Talsu looked down at his own tin plate, which contained the usual breakfast scoop of mush and the equally usual length of cheap, stale sausage. He glanced over to his friend Smilsu, who was sitting on a rock close by. In a low voice, he asked, “How in the names of the powers above am I supposed to eat runny scrambled eggs?”
“With a spoon?” Smilsu suggested. His breakfast ration was no more prepossessing than Talsu’s.
“I’ve got one of those, sure enough.” Talsu held it up. “Now if I only had some eggs, I’d be in business.”

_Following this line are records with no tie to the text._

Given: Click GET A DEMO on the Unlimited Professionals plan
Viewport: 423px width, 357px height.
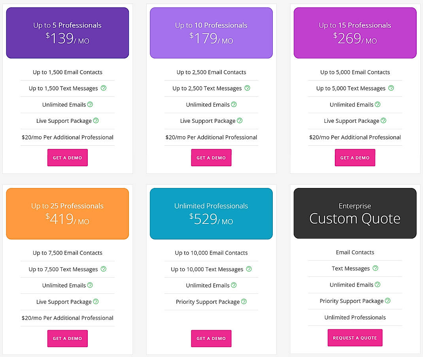Looking at the screenshot, I should coord(211,338).
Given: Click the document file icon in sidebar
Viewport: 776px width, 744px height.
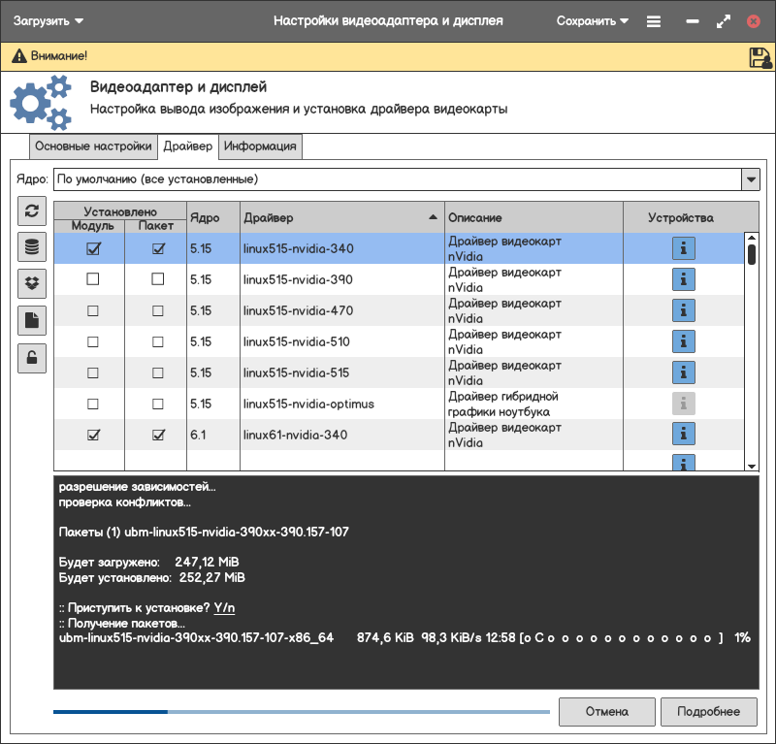Looking at the screenshot, I should coord(32,320).
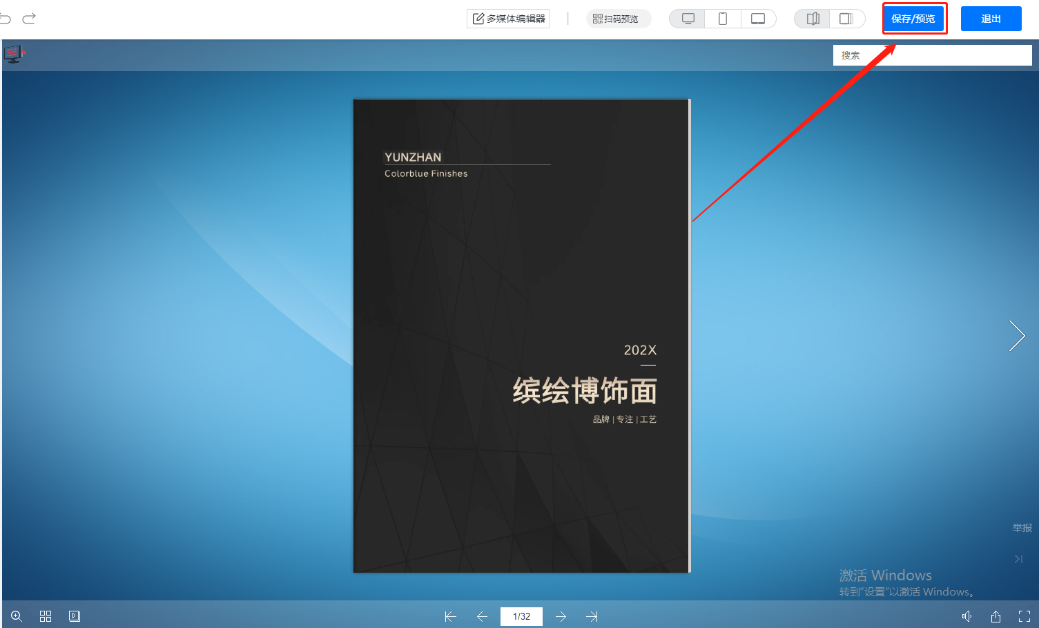Jump to the last page
The image size is (1039, 628).
coord(592,616)
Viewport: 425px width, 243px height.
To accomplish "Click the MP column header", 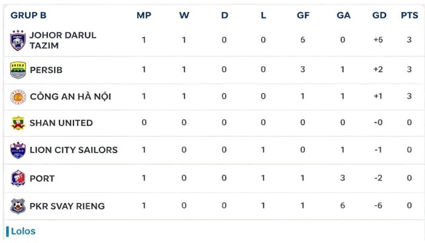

Smilsu sadly shook his head. “If you’re going to grouse and grumble about every least little thing, my boy, you’ll never get to be a colonel like our illustrious regimental commander.” He set a finger by the side of his nose. “Of course, if you don’t grouse and grumble, you’ll never get to be a colonel, either. You haven’t got the bloodlines for it.”
“Bloodlines are fine, if you’re a horse.” Talsu let his eyes slide toward Count Dzirnavu’s tent. “Or even some particular part of a horse.” Smilsu, who was in the middle of swallowing a mouthful of mush, almost choked to death on it. Talsu went on, “For picking soldiers, though…” Now he shook his head. “If we had real soldiers leading us, we’d be down in Tricarico this time, instead of still slogging our way through these cursed hills.” He snapped his fingers. “I bet that’s why the stinking Algarvians haven’t really counterattacked.”
He’d got a jump ahead of Smilsu. “What’s why?” his friend asked. “What are you talking about?”
Talsu dropped his voice to hardly more than a whisper, so only Smilsu would hear: “If the redheads hit us hard, they’d be bound to kill off a lot of officers. Sooner or later, we’d run out of nobles to take their places. Then we’d have to start using men who knew what they were doing instead. We’d be sure to lick Algarve after that, so they’re just playing it safe and smart.”